Like a man in a nightmare who advances but feels nothing under his feet, Nelson staggered on towards that huge, gaping aperture of black rock. On the threshold a pool of melted snow water made him stare.
"Hell!" he said. "It's only a volcanic vent of some kind." Then dimly came the recollection of Eskimo legends concerning thermal springs beyond the desolate and unknown reaches of Grant Land.
His mind in an indescribable turmoil, Nelson splashed across a hundred yards of sodden snow, then shivered on wading knee deep through a pool of melted ice. Now he stood on the very threshold of that awful opening, dense clouds of vapor beating warmly against his chilled features.
His goggles fogged at once, blinding him effectively as, with reason staggering under the accumulated stress of starvation and the circumstances of Alden's disappearance, he groped his way a few feet into the vent. With his left hand he pulled up the glasses from his sunken, blood-shot eyes.
"It's warm, by God!" he cried in astonishment as the skin exposed by lifting the goggles came in contact with the air. "Must be some kind of earth-warmed cave."
I
ncreasingly mystified, he caught up his rifle and strode on down the passage, at that moment illuminated by the last unearthly rays ofthe aurora borealis. A single, dazzling beam played before him like a powerful searchlight, to light a high vaulted tunnel of basalt rocks which were distorted by some long-gone convulsion of the earth into a hundred weird cleavages and faults. For that brief instant he found he could see perhaps a hundred feet down into a high roofed passage, along the top of which poured a tremendous stream of billowing, writhing steam.

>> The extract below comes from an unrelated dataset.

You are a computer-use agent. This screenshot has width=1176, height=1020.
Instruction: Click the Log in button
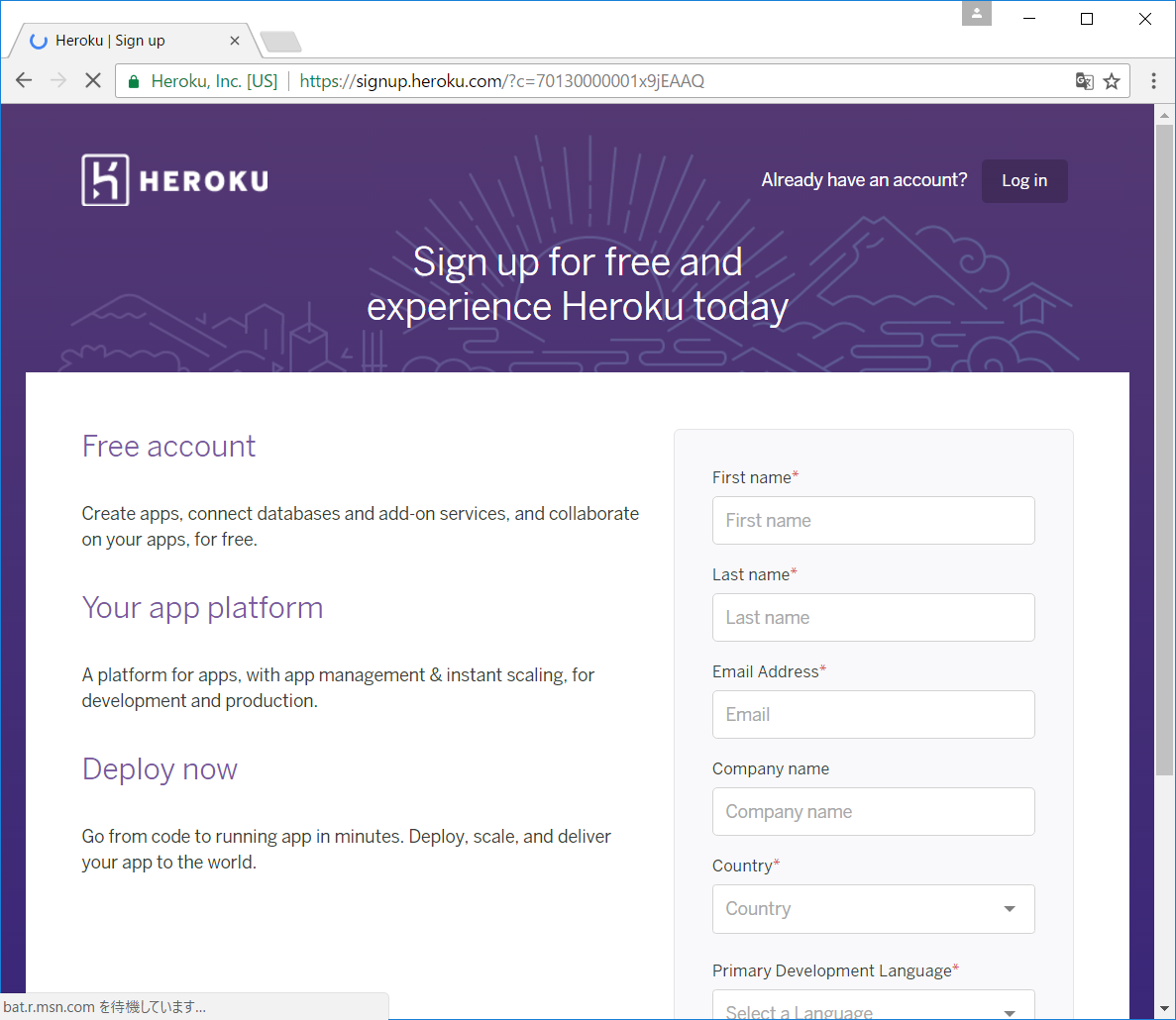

"If this doesn't beat all," he murmured; but for all of his apprehension he did not pause. Those bloody splashes bespeaking Alden's pressing need urged him on. "Looks like I'm taking a one way trip into Hell itself. Well, we'll soon see."

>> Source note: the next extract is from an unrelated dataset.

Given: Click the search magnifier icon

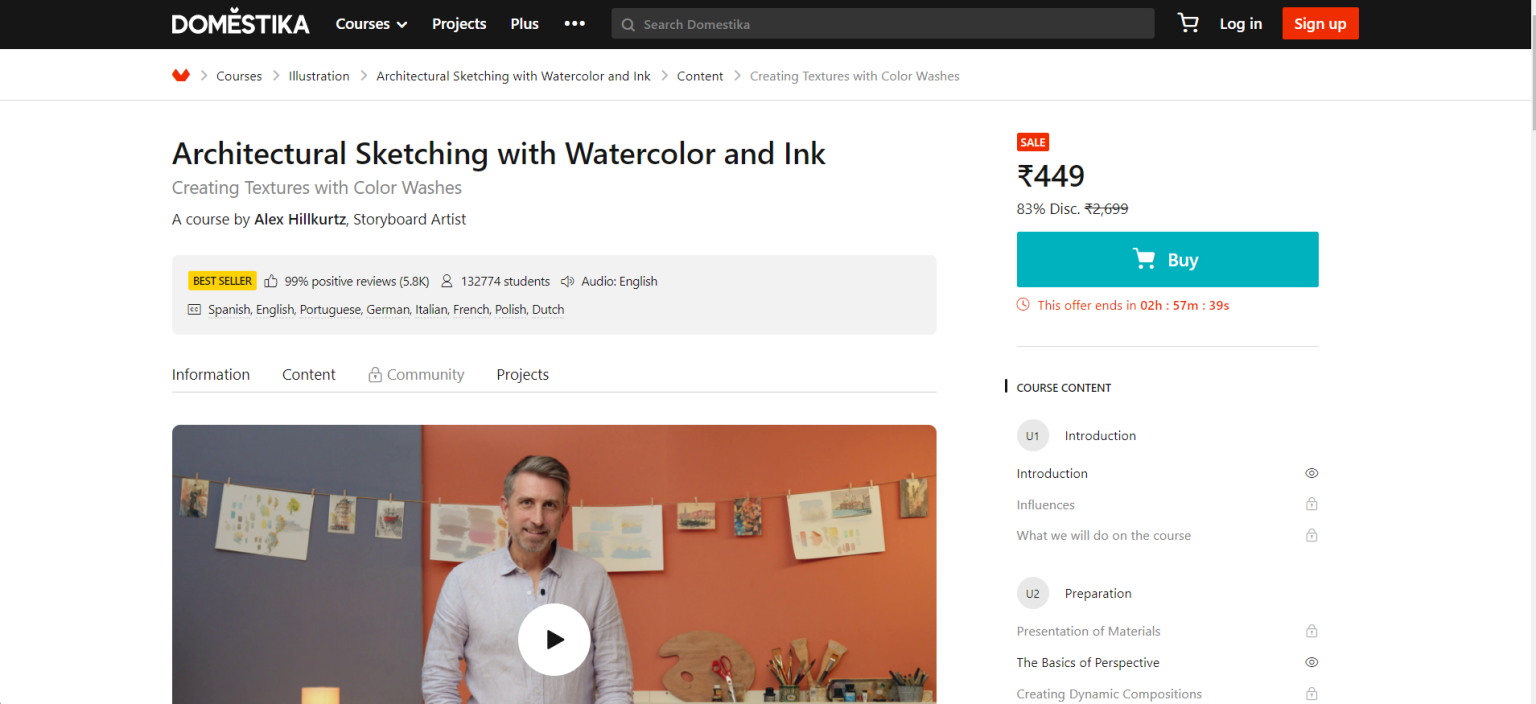Looking at the screenshot, I should (x=627, y=23).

Slipping and sliding over an almost impassable array of black rocks and boulders, Nelson fought his way forward, conscious that with every stride the air grew damper and warmer. Soon trickles of sweat were pouring down over his chest, tickling unbearably.
Then all at once the ray of light faded, leaving him immersed in a blackness equalled only by the gloom of a subterranean vault. He stopped and, resting his rifle against a nearby invisible rock, threw back the parka hood and pulled off his gloves. He was amazed to feel how warm the strong air current was on his hands.
"Beats all," he muttered heavily. "I wonder where they've taken Alden?"